**THE RECORDS:**
- Opening Delimiter -

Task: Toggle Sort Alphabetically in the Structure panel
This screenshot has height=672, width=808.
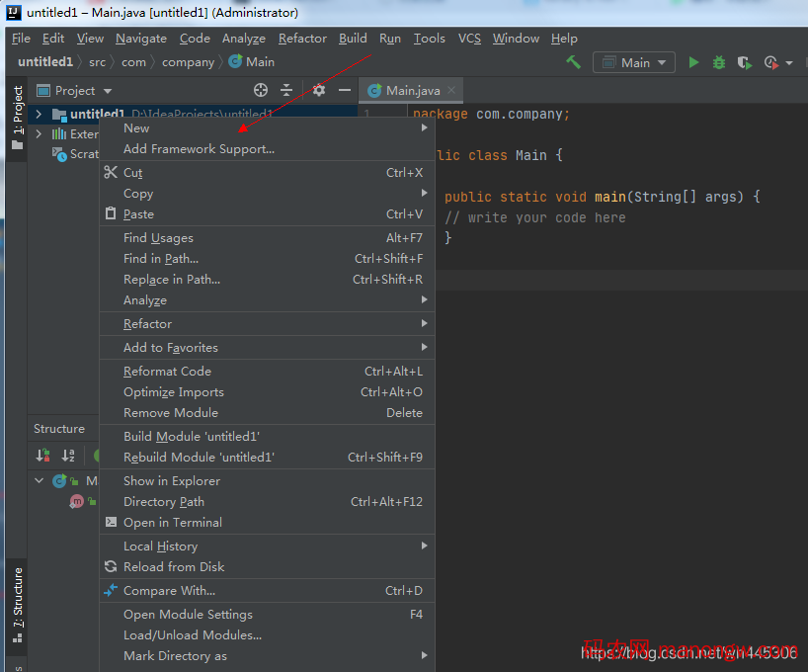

- Closing Delimiter -
- Opening Delimiter -

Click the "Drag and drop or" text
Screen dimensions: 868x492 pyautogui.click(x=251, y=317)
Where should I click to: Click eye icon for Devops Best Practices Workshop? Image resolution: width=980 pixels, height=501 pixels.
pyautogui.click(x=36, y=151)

- Closing Delimiter -

**PROBLEM TO WORK ON:**
Of all the entries above, output exactly the lines between the one holding "Task: Toggle Sort" and the one holding "This screenshot has height=672, width=808.", inclusive.

**YOUR SOLUTION:**
Task: Toggle Sort Alphabetically in the Structure panel
This screenshot has height=672, width=808.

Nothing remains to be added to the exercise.